KISAH ARSITEKTUR CINA YANG TERSISA
Opini : Taufik Fathoni (wartawan senior Cirebon).
Secara historis, Cina adalah salah satu bangsa di dunia yang paling erat dan intens hubungannya dengan bangsa Indonesia. Sejak dahulu kala, ketika pemerintahan di Nusantara ini masih berupa kerajaan-kerajaan, orang dari negeri Cina sudah berdatangan dan berinteraksi dengan penduduk Indonesia.

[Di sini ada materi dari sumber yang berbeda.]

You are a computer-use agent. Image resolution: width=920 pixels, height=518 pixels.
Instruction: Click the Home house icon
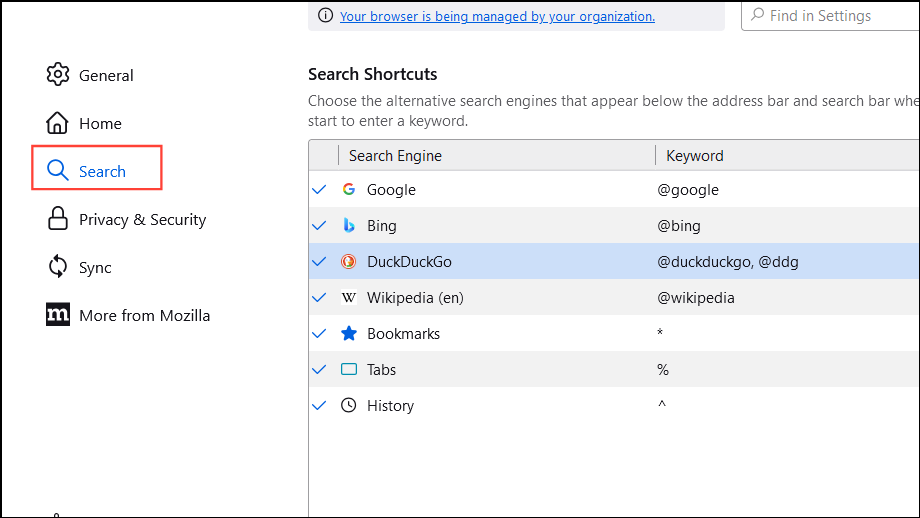tap(58, 123)
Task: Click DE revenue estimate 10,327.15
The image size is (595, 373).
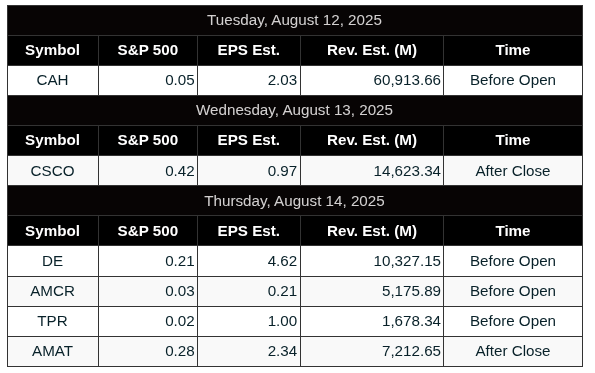Action: pyautogui.click(x=407, y=261)

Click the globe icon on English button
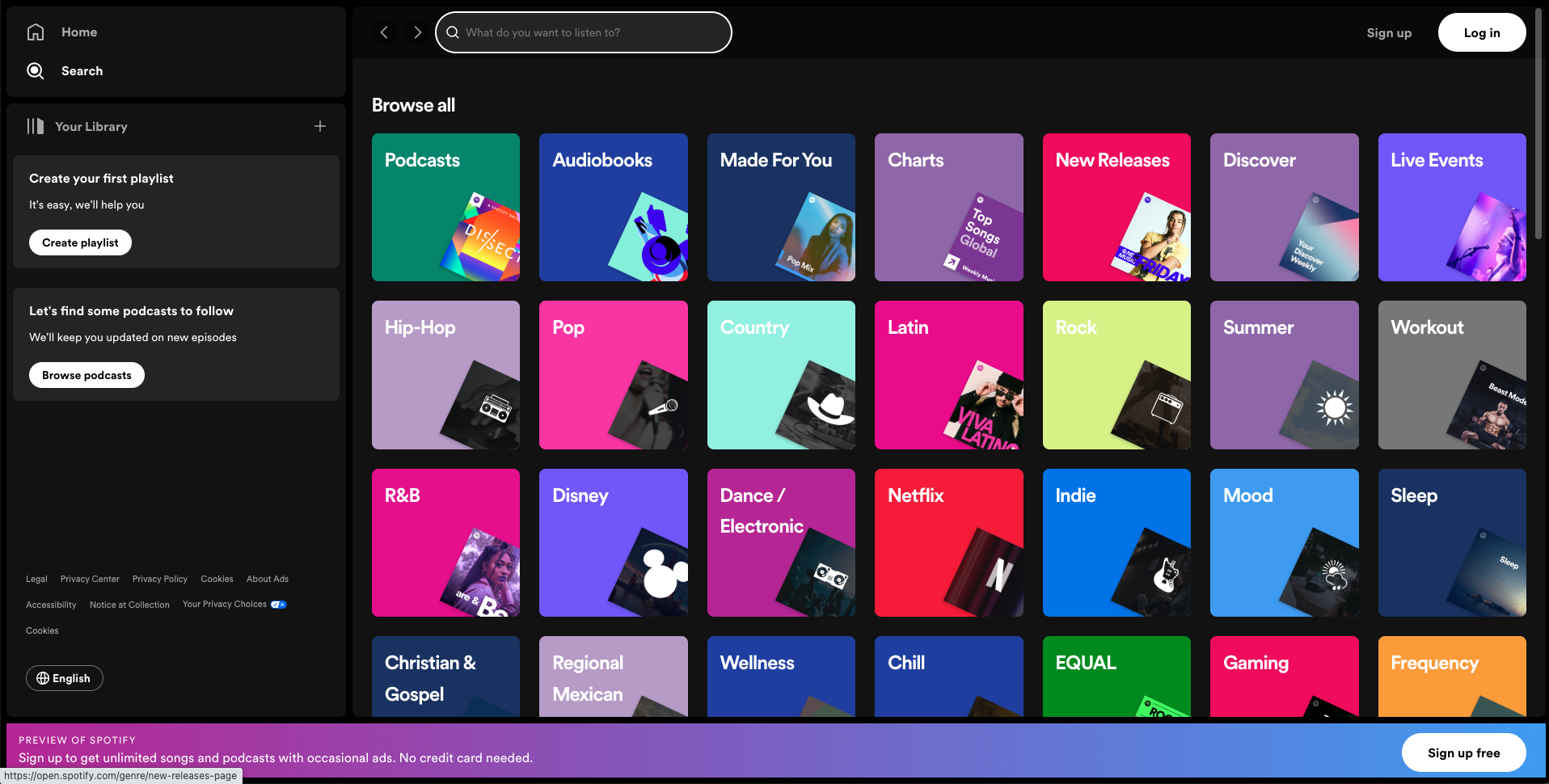pyautogui.click(x=43, y=678)
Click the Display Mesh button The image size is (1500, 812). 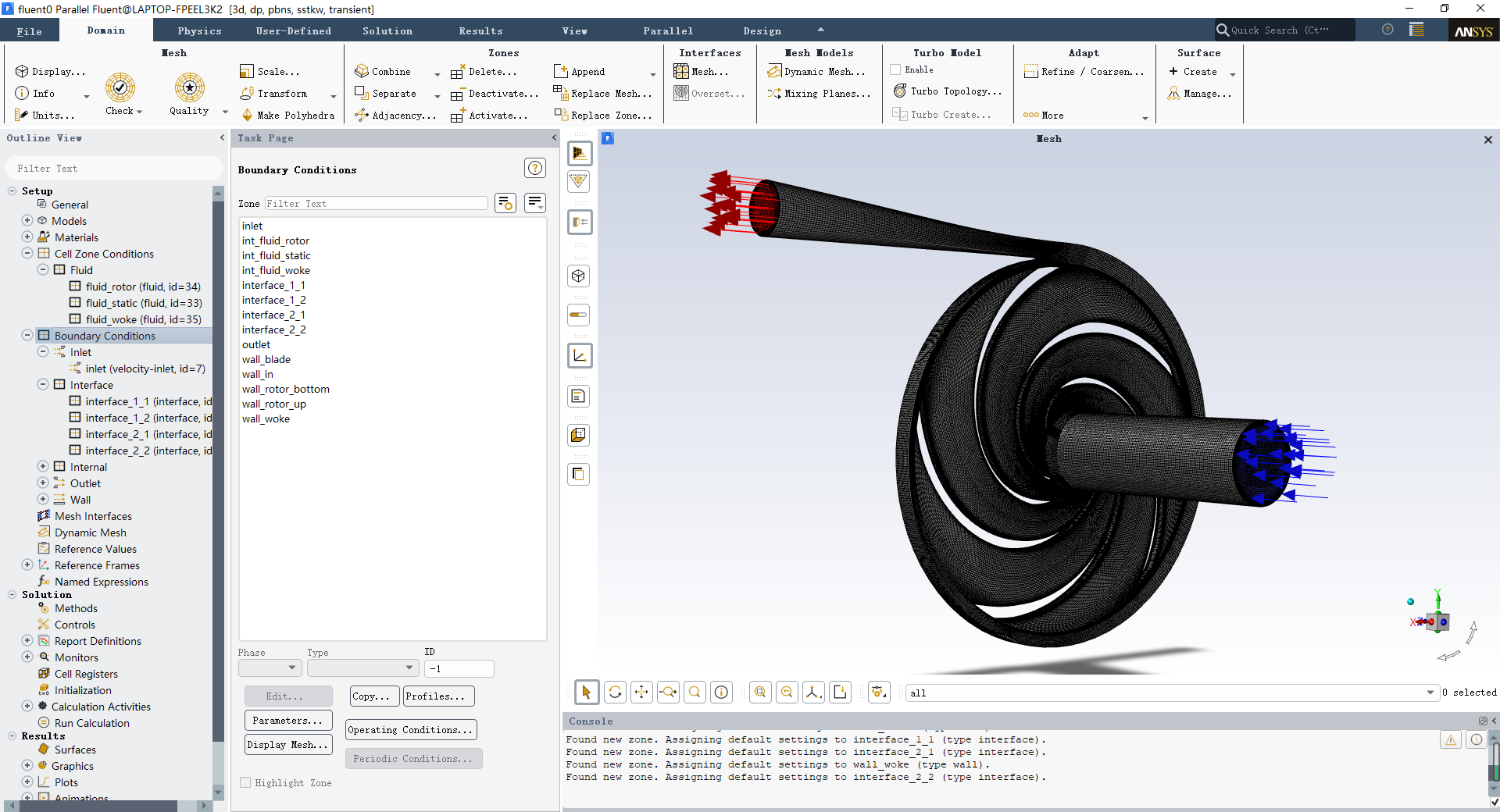pos(288,745)
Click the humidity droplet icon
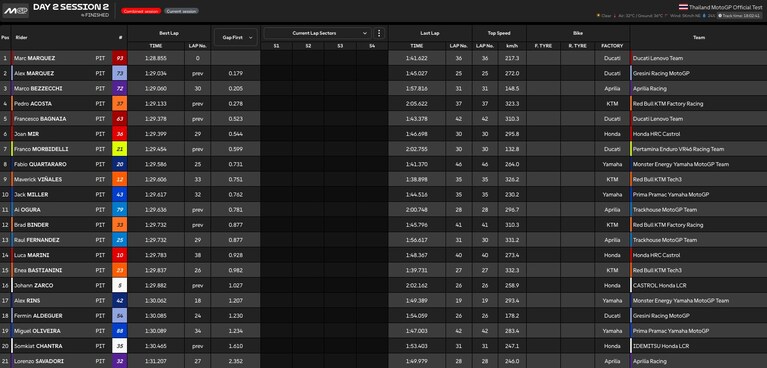This screenshot has width=767, height=368. tap(704, 16)
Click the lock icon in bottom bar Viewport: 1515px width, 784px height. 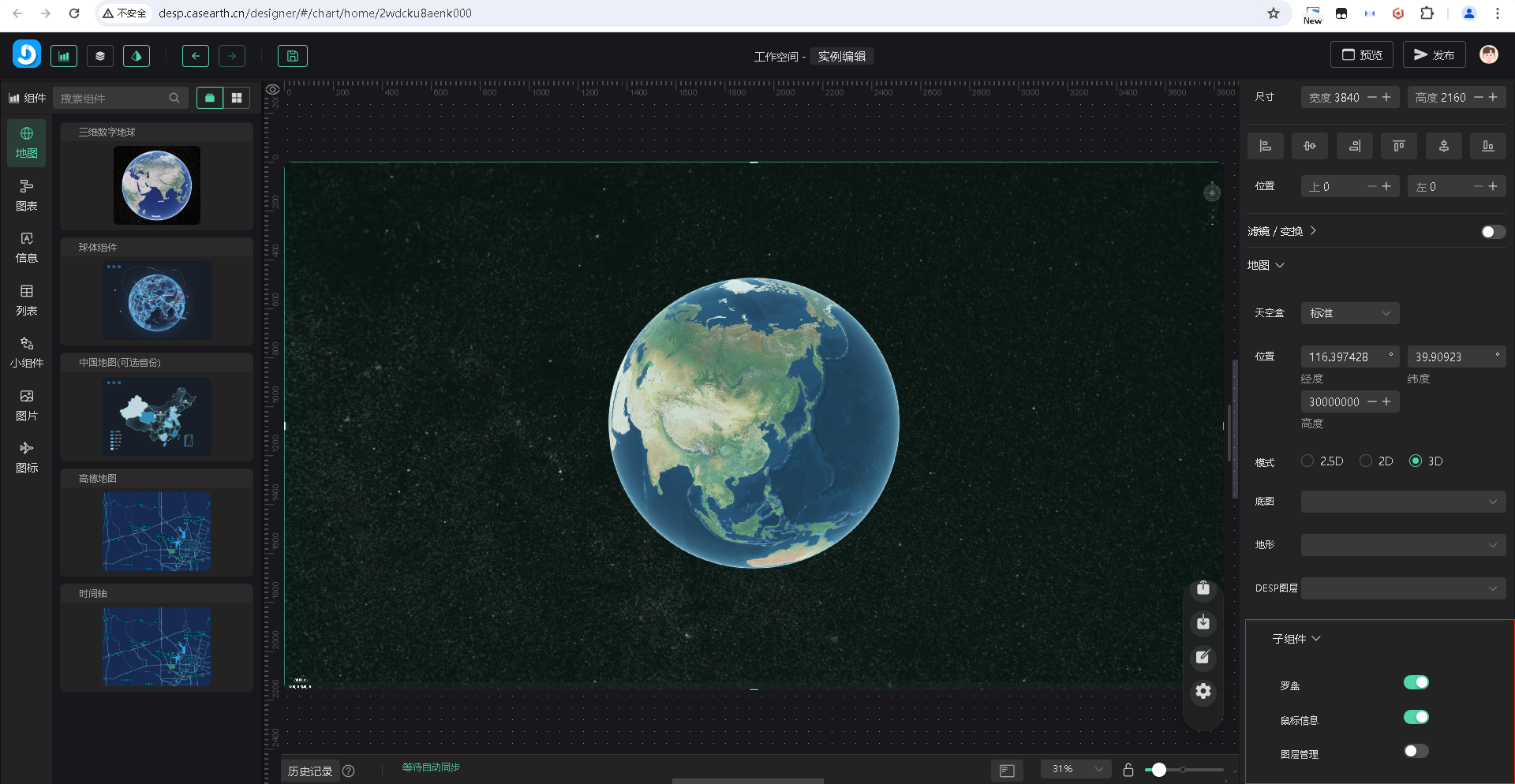pos(1128,770)
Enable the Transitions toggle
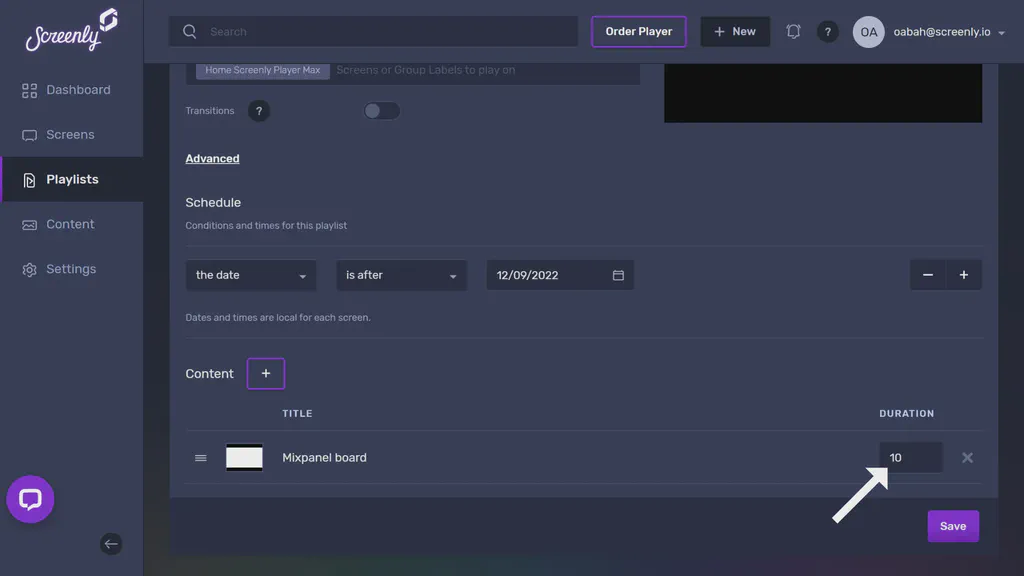 (381, 111)
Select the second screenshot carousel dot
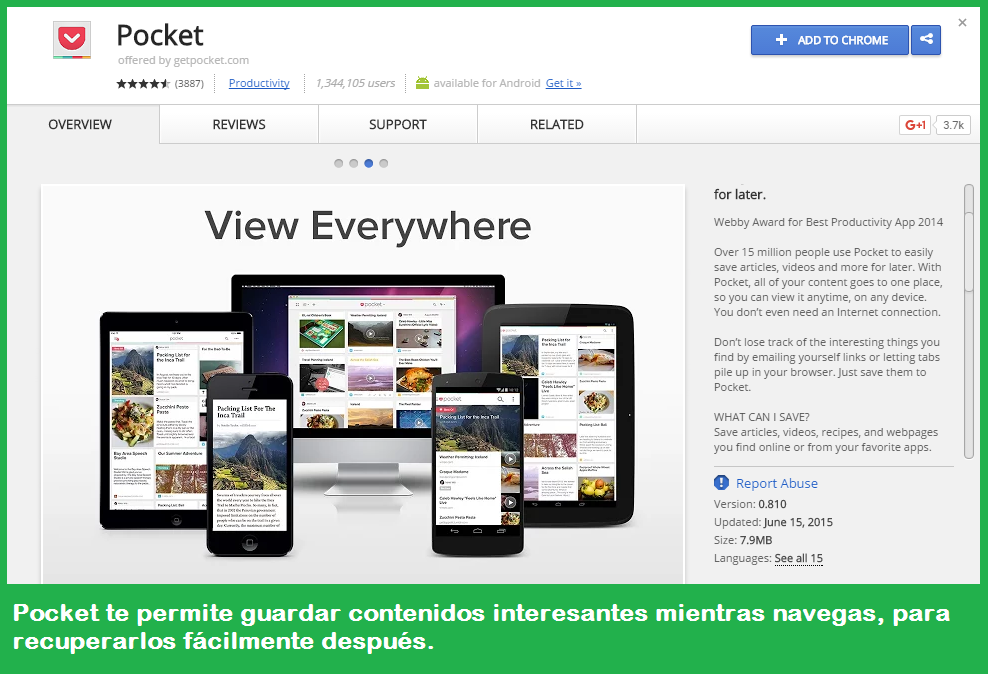The height and width of the screenshot is (674, 988). tap(354, 163)

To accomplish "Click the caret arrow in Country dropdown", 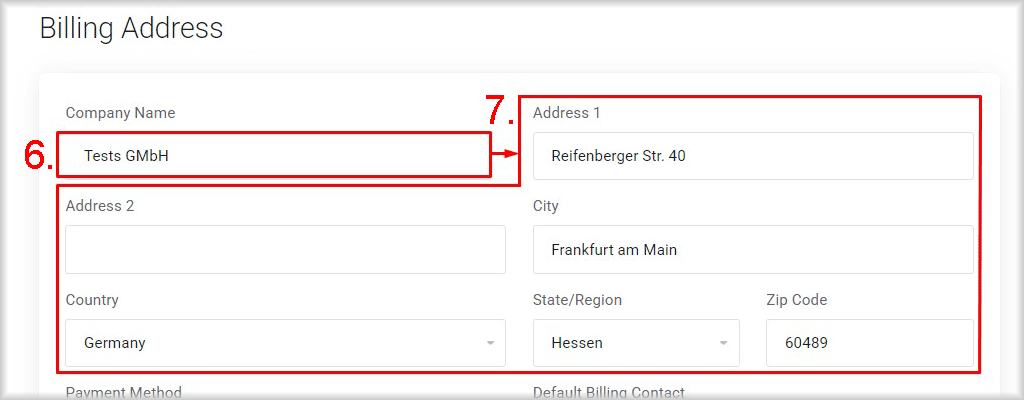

Dalam buku “Jejak Rasa Nusantara: Sejarah Makanan Indonesia” disebutkan, pendatang dari Tiongkok itu sudah banyak yang bermukim di Nusantara sejak abad ke-5 Masehi, sebelum era Walisongo dan jauh sebelum datangnya penjajah Belanda. Wajar jika kedekatan hubungan seperti itu kemudian memberikan pengaruh yang membuahkan akulturasi.
Di Cirebon, Jawa Barat, akulturasi tersebut tercermin dalam bentuk Kereta Kencana Paksi Naga Liman. Kereta kebesaran di Keraton Kanoman itu memberikan gambaran bahwa, kebudayaan Cirebon terbentuk dan merupakan perpaduan dari tiga kebudayaan adiluhung di dunia: Paksi atau Burung (Arab), Naga (Cina), Liman atau Gajah (India).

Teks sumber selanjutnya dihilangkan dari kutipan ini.